In today's reading, Peter stands before the world as a brand-new creation.  He approaches a great crowd of Jews in Jerusalem and speaks with remarkable conviction and confidence about Jesus.  Furthermore, Peter chastises some of the Jewish leaders, "This man, delivered up by the set plan and foreknowledge of God, you killed, using lawless men to crucify him.  Bu God raised him up."  It is beautiful to see that fear no longer grips Peter's heart.  Rather, deep faith has taken over.  Now Peter speaks of Christ with boldness and even rejoices when faced with persecution for the sake of his name.

Next, let's turn our gaze to Jesus, the Good Shepherd.  Following he resurrection, Jesus continues to seek out the lost and hurting sheep.  On several occasions, Jesus actively pursues members of his flock who are mourning and deeply troubled, including Mary Magdalene, Peter and Thomas.  In today's Gospel, Jesus goes after two of his disciples who are skipping town on the day of the resurrection.  Several moments in this scene suggest that the two disciples were overcome with grief and had lost faith.  For instance, Jesus draws near on their journey and asks them what they are discussing on the road.  The stop immediately, "looking downcast."  As they describe what they have been experiencing, they note: "But we were hoping that he would be the one to redeem Israel."  Finally, they describe how some of the women were at the tomb of Jesus earlier in the morning, "but him they did not see."  The Good Shepherd not only seeks them out, but also proceeds to set their hearts on fire as he interprets the Scriptures and reveals how many events and prophesies of the Old Testament referred to him.  Finally, he stays with them at their request, sits down at table with them and ultimately reveals himself in the Breading of the Bread.

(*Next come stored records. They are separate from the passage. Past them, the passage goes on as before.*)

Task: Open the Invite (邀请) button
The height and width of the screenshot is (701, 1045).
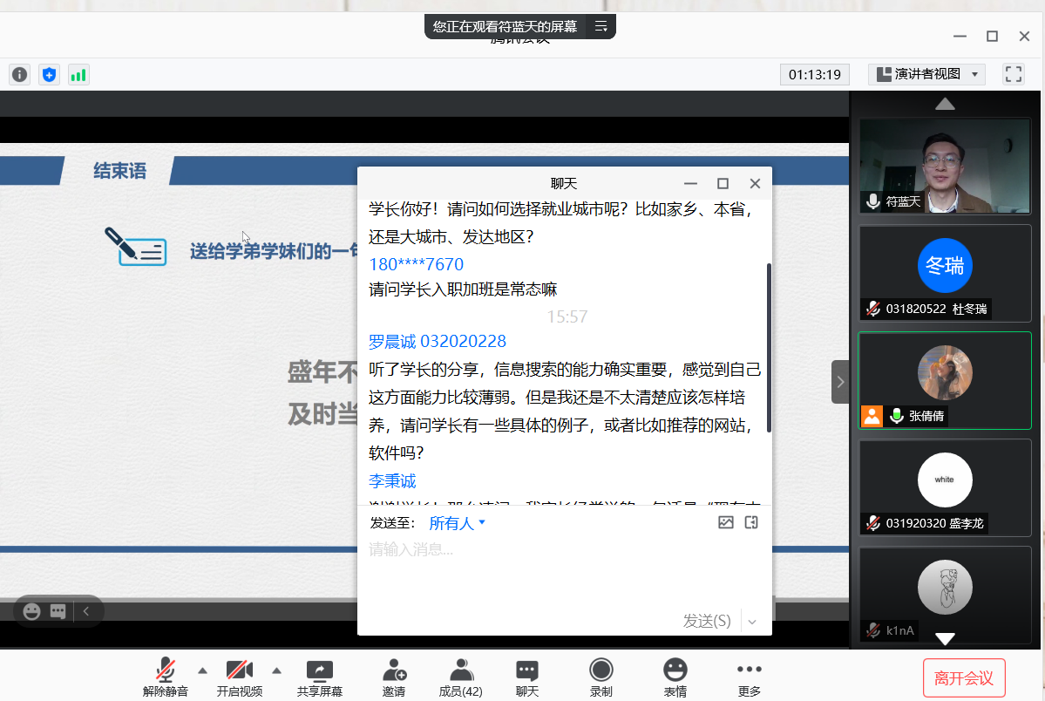Action: [x=394, y=677]
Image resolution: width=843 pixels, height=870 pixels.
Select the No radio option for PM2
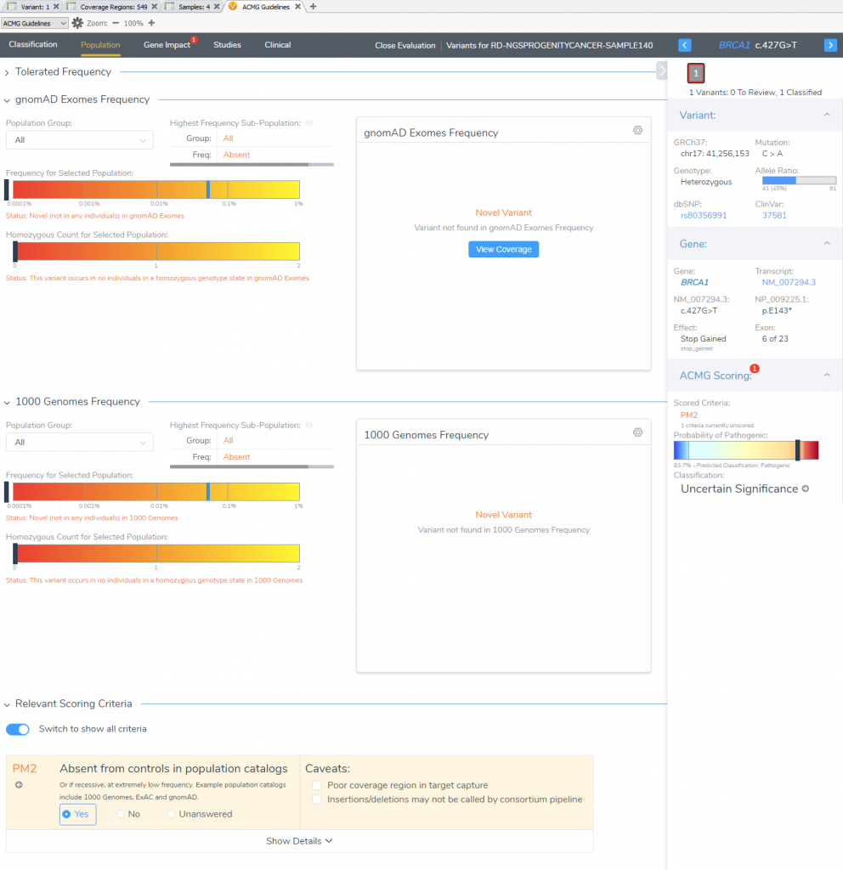pos(120,814)
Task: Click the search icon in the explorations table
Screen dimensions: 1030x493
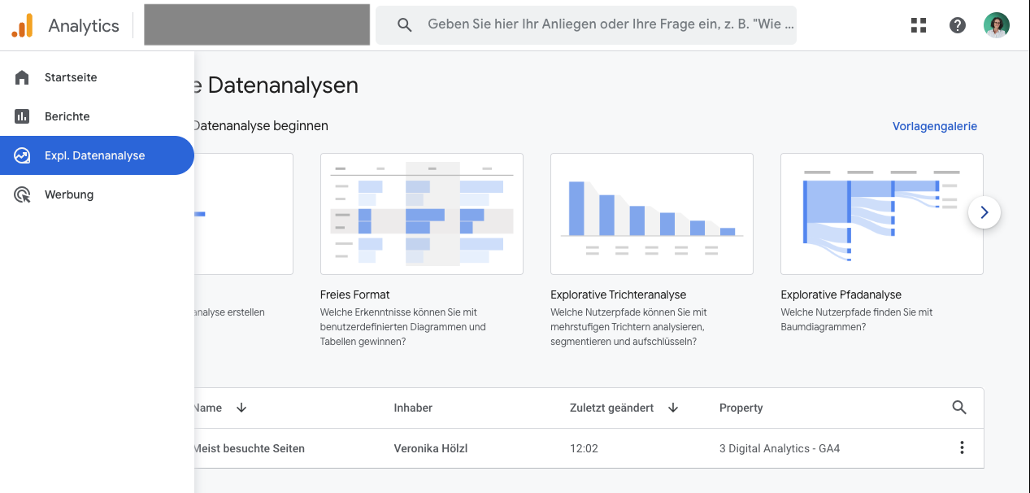Action: pos(959,408)
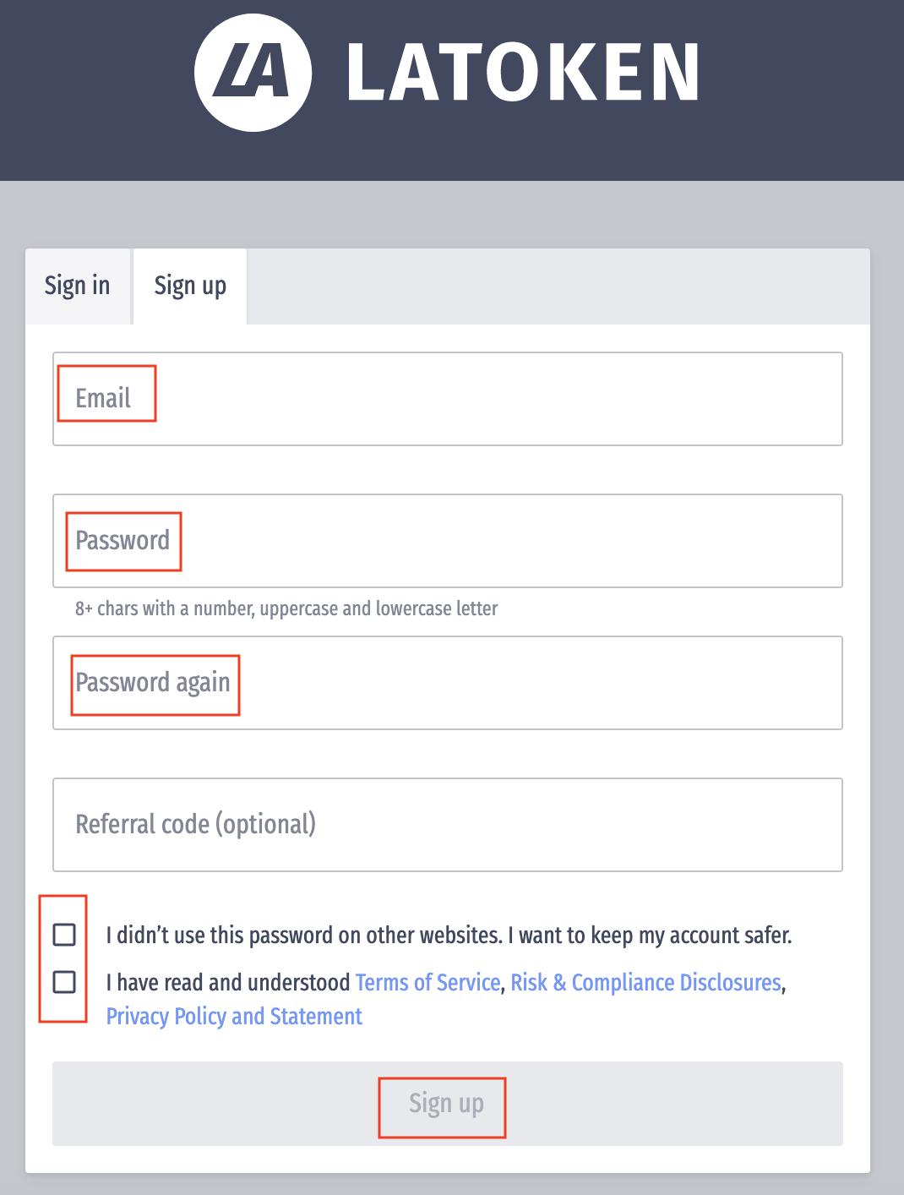Check the unique password confirmation checkbox

[64, 935]
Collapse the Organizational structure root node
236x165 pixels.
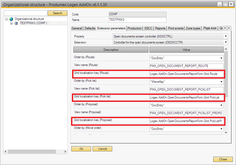coord(7,19)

This leads me to my third point, the promised gift of the Eucharist. There were so many great events in both the Old and New Testaments that pointed to and prepared the world for Jesus' parting gift.  In the Old Testament, we can point to the Paschal lamb, the cup of blessing, the manna in the desert and the temple sacrifices.  In the New Testament, we can point to the miracle of the loaves and fishes, the transformation of water into wine and the Bread of Life discourse.  If the Eucharist is truly the greatest gift that Jesus gave us because, quite simply, it is the very gift of himself for the rest of history, then it makes sense that it would play a prominent role in one of the post-resurrection appearances.

It remains puzzling that Jesus draws near to Cleopas and his companion, engages them in conversation and explains the Scriptures to them during a seven-mile walk, and they fail to grasp who is before they very eyes.  It was not until they sit down to table that Jesus is revealed t them in the Breaking of Bread. They are so thrilled to make this discovery that they retrace their seven-mile journey back to Jerusalem in order to share the news with Jesus' disciples.

Lord Jesus, we thank you for the immeasurable blessing of the resurrection.  Set our hearts on fire as we marvel at the transformation of Peter, your healing ministry as our Good Shepherd and the precious gift of your ongoing presence in the Eucharist.